Excerpted passage:

Most people in organised crime have strict rules about what they do and how they behave. Gangs are different; these are very quite loose and based on being strong and in some ways feared. Gaining entrance into a gang can be done by knowing someone, and having them vouch for you. There's an initiation and displays of your dedication to the group. With organised crime, it's more difficult. You don't get to see anyone of any true importance in the group until you've proven yourself; no one can vouch for you, you need to display your worth before you'll be tested/accepted. In some cases, you need to be of a specific group (whether race, belief, class, bloodline, qualification, etc) before you'll even be considered. It really depends on the group... 

Of course, there are differences between each group that may not fit into the above generalisation.

Both groups don't trust outsiders, but to different extents. They know that outsiders present a threat to their chosen way of life. A chance taken on an outsider is a chance to get caught. They really don't know if someone will say nice things in their company, then report it to the police.. or if they're just not smart enough to know what not to say and do. Generally, they wont mention anything about their 'secret life' unless they have something to gain that's worth the risk you present. 

I've had some contact with various people within various groups. But never seen the inside of their operations.. nor would I want to. But in every case, I'm stunned by how normal some of these people seem. They're family men, they have loving wives, they don't swear around their kids, they (for the most part) respect others, they speak and dress well, and know the value of friends... I couldn't suggest any mannerism that would separate them from the average person, aside from their chosen occupation.

I think this thing alone has struck me as the most odd when meeting these people. They just seem so normal.

If you wanted to write about organised crime, the only difference I'd make pronounced in them is their confidence. Their self assurance that the world generally works out for them.. and if it doesn't, that they've got what it takes to persevere. 

The only thing they'd really be wary of is telling anyone about what they do. The profession doesn't define them, it's just another part of their lives. They'd interact with most people in a normal way, and a completely different way with those they're 'dealing' with.


----------



## Writ-with-Hand (Dec 5, 2010)

Olly Buckle said:


> .Add lazy to that, whilst "easy money is oft times hard" (Jona Lewis) it is still seen as easy money, and that is the attraction.



True. Some of the laziest people I have ever met have been drug dealers. You can't get up and walk 4 blocks to deliver $40 worth of crack because you're 24 years old and too busy smoking marijuana and playing video games with your friends. That pisses me off. 

I don't know how it is in England but in the U.S. I'd say the media is partly to blame. The media loves presenting this image of 16 year old kids making $100,000 a year from selling crack. Laughable. And not that it doesn't happen it's just that it's rare. It was probably more common in the mid 1980's when fewer individuals where involved in street level dealing but now the market is saturated.

The average small level street dealer in the U.S. earns a profit of a about $300 a week. And contrary to media images its worse than working an $8 hour job on an assembly line. The paranoia is great. Every time the police drive by you are wondering, "What do I have on me?" and then there's the danger from other drug dealers or from some cats sticking you up, and add on to that being called all hours of the night. It's not worth it because you have more peace of mind on an assembly line.

Dataset entries:

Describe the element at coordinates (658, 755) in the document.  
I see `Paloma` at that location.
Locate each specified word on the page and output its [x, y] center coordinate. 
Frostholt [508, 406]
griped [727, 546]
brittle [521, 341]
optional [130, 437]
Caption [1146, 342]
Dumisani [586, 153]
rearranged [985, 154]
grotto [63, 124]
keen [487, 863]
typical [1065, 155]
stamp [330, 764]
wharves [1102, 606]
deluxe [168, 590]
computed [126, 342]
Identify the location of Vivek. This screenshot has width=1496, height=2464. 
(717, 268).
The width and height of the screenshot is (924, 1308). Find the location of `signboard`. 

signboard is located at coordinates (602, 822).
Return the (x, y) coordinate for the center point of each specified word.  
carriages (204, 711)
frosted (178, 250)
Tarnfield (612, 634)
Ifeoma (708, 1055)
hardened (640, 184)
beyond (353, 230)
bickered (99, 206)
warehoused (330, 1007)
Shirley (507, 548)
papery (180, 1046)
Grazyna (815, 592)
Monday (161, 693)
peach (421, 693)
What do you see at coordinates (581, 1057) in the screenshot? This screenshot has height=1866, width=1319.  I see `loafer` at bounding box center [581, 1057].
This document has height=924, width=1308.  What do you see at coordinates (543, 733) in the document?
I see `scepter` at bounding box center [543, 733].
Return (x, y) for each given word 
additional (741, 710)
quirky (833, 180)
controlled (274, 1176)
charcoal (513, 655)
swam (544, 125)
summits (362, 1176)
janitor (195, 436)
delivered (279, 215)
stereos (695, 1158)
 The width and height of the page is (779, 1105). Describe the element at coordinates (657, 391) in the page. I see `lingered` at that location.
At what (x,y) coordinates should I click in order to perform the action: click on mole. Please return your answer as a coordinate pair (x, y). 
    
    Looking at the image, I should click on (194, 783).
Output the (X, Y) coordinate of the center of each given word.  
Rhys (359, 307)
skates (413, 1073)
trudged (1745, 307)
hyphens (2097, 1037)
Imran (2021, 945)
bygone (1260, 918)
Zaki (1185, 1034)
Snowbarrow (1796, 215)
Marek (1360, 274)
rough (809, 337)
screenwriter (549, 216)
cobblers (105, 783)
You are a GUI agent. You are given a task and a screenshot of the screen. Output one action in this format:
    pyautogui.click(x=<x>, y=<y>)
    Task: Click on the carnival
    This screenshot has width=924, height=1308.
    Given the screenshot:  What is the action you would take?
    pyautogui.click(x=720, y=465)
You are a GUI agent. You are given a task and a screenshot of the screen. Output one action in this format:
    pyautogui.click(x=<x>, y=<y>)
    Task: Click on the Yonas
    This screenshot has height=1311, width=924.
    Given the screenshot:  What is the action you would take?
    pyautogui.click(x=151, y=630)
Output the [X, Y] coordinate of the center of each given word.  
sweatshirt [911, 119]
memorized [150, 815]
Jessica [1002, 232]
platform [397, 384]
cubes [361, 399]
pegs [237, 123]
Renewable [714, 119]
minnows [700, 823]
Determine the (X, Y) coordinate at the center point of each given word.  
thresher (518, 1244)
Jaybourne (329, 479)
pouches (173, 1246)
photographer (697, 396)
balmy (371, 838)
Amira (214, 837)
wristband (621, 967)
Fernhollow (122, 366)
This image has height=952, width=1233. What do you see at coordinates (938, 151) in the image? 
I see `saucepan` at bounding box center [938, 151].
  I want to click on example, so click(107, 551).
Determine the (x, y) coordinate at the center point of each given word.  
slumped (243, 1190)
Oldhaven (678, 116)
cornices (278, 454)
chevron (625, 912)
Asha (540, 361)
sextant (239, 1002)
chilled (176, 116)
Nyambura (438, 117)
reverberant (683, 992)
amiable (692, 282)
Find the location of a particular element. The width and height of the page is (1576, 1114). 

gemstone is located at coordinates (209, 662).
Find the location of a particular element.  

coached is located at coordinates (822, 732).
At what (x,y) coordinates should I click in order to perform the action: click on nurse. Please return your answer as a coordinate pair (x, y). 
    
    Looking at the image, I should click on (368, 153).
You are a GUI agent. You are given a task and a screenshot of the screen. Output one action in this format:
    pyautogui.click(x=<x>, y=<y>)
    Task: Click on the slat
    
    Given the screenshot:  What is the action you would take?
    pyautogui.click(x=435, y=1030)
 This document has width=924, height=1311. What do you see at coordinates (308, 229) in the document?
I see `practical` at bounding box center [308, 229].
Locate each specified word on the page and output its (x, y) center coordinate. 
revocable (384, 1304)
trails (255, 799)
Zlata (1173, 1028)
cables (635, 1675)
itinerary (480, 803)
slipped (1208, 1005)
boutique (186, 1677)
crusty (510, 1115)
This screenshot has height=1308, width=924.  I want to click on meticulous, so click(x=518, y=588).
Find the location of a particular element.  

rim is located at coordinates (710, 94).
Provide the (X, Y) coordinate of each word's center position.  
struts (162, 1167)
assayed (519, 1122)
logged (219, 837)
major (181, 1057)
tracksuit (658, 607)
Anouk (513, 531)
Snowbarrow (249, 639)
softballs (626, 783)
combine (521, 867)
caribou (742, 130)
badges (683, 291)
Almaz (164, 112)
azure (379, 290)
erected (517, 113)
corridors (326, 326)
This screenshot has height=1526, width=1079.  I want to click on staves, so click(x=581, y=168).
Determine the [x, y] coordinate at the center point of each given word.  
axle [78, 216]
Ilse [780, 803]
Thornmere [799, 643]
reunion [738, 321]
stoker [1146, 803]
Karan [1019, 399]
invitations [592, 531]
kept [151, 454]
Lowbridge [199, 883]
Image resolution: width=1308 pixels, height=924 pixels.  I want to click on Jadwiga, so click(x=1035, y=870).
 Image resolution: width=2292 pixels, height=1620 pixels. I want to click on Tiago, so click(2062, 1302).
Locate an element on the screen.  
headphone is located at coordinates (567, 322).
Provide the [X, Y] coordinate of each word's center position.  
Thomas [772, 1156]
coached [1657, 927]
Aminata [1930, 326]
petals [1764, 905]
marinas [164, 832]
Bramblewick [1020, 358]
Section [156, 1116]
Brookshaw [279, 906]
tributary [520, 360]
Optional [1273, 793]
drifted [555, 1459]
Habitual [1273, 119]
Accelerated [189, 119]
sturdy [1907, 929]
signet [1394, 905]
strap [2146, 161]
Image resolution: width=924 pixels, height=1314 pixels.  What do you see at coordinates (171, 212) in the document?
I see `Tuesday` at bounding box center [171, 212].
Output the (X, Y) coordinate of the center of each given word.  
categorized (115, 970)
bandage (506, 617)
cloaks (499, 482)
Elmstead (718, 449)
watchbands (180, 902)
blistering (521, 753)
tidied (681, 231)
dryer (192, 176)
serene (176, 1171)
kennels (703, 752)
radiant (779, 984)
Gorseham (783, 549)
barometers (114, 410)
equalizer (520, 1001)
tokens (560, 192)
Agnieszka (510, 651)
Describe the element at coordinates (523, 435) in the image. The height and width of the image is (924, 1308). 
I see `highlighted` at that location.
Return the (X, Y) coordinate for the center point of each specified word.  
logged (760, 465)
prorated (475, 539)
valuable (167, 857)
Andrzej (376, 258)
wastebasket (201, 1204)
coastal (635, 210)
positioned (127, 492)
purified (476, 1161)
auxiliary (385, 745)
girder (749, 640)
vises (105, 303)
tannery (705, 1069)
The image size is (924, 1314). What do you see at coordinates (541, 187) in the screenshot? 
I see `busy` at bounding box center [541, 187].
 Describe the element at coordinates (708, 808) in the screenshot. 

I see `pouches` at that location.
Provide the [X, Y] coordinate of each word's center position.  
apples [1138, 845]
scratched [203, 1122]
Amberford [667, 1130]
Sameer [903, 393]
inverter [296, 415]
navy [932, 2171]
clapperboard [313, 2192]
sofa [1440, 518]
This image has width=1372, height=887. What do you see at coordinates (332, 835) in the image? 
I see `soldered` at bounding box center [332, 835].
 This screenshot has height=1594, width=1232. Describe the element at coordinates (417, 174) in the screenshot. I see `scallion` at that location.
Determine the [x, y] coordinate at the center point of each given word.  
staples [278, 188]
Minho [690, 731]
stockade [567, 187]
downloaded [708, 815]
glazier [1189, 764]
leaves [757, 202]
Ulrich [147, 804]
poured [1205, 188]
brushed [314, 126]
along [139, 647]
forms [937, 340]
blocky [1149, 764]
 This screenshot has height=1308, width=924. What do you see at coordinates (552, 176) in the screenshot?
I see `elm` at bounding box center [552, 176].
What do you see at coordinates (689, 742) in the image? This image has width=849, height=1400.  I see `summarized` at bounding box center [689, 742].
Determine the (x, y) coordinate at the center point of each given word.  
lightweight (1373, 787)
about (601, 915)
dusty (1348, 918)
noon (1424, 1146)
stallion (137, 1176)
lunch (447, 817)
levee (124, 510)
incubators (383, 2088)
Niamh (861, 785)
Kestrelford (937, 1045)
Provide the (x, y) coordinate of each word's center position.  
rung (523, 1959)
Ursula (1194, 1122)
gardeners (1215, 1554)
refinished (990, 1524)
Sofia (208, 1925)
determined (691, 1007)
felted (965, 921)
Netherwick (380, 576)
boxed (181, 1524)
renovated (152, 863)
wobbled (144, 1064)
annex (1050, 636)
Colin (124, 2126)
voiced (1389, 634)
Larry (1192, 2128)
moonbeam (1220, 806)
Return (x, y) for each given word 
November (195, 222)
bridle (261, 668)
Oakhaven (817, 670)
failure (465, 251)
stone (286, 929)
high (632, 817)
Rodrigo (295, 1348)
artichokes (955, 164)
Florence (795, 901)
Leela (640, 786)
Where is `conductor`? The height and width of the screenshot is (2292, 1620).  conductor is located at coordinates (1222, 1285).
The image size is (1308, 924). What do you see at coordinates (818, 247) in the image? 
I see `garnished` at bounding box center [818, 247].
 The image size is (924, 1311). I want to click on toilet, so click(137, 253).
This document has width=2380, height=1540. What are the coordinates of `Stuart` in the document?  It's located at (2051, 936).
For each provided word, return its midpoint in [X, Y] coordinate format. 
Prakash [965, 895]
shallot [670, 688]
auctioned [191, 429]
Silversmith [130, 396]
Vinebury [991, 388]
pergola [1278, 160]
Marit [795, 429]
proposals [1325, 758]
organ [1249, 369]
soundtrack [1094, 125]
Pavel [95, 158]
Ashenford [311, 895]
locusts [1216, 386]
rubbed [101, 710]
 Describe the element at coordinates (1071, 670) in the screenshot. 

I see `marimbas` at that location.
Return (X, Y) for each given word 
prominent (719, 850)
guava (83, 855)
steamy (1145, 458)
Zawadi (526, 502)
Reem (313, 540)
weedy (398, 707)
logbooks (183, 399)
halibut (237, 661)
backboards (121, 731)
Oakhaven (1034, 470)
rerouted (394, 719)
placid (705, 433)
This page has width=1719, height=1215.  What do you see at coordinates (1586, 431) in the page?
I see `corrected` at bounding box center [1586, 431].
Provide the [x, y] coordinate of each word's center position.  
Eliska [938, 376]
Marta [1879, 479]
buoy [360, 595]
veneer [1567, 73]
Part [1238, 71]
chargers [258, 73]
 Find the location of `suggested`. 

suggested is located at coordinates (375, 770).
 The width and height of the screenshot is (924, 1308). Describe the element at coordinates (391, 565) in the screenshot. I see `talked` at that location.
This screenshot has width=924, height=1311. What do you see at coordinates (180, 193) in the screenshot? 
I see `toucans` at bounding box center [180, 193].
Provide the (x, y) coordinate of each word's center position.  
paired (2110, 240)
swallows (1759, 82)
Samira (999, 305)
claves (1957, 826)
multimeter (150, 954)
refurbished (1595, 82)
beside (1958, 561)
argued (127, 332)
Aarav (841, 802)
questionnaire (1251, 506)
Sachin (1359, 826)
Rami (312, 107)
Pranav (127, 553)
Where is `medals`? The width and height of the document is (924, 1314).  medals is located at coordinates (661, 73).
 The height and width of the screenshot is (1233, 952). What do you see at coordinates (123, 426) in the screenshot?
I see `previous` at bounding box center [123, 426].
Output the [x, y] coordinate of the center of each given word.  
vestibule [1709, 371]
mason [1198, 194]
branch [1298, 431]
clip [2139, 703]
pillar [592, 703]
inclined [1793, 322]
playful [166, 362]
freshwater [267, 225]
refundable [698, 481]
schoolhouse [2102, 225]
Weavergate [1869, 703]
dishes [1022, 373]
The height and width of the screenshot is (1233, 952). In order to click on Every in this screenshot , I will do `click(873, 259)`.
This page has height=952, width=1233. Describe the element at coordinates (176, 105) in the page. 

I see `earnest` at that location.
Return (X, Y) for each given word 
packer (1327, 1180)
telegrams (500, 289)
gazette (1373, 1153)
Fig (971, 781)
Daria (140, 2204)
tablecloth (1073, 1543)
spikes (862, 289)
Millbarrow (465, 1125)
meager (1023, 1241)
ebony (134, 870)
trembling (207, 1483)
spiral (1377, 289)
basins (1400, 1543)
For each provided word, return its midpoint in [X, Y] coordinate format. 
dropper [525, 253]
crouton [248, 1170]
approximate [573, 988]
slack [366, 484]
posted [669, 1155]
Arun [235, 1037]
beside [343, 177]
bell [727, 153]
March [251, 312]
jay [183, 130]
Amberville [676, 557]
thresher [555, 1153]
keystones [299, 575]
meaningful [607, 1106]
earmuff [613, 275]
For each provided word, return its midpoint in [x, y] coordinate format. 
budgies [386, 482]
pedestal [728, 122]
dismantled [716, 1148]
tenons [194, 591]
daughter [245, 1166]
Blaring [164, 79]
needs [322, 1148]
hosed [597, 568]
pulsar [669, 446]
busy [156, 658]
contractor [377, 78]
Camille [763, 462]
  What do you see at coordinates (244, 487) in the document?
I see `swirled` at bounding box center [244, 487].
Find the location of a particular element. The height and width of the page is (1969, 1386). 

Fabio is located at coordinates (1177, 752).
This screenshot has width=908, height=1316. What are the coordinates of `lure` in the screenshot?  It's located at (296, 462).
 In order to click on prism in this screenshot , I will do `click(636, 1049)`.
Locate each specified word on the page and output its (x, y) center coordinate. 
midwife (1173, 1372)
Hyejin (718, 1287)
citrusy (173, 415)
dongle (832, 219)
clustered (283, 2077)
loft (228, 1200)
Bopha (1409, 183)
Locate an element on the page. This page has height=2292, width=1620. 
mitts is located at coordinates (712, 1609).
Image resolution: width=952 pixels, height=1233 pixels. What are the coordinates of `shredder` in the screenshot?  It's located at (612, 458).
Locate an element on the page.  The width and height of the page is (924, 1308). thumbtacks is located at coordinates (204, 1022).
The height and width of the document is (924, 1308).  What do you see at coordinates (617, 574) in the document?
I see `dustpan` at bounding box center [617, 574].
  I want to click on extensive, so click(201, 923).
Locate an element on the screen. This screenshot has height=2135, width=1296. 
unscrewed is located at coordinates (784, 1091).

Questions on the material:
1. In the forum thread about organized crime, translate this sentence into Spanish: "The only thing they'd really be wary of is telling anyone about what they do."
2. Carry on the forum thread about organized crime and street-level drug dealing, starting after its final sentence.

Results for each task:
1. Lo único con lo que realmente tendrían cuidado es con contarle a alguien lo que hacen.

2.
But drug dealing gives you higher social status - especially among young women - in the hood than working a dead end job. That's a great attraction and understandably so.


----------



## KrisMunro (Dec 5, 2010)

I never really saw much true respect given to dealers.. granted, there was the inferred respect from those that were users; based on the need for supplies. But that's not really respect, it's mostly a desire to keep in good standing with their supplier. Much like how you speak well to your dentist.. because he has some control over what you experience.

I guess there's also the image of a 'man with contacts', but I'm not sure how far that takes you. It's a secondary effect.. the respect is for the contact him/herself, rather than the person who knows him/her. When someone says to you, "wow, you know Johhny", they're not thinking about you. They're thinking about this person (Johhny) they've built up in their imagination.. and that 'thing' they're thinking of isn't the real person. Sure, they're impressed, but it's mostly an illusion they're impressed by.

My comments here are really steering towards the higher up people having true respect rather than the 'street level' guys. You could argue there's some at all levels, but the difference between 'layers' makes the respect given to the lower guys marginal.


----------



## Writ-with-Hand (Dec 5, 2010)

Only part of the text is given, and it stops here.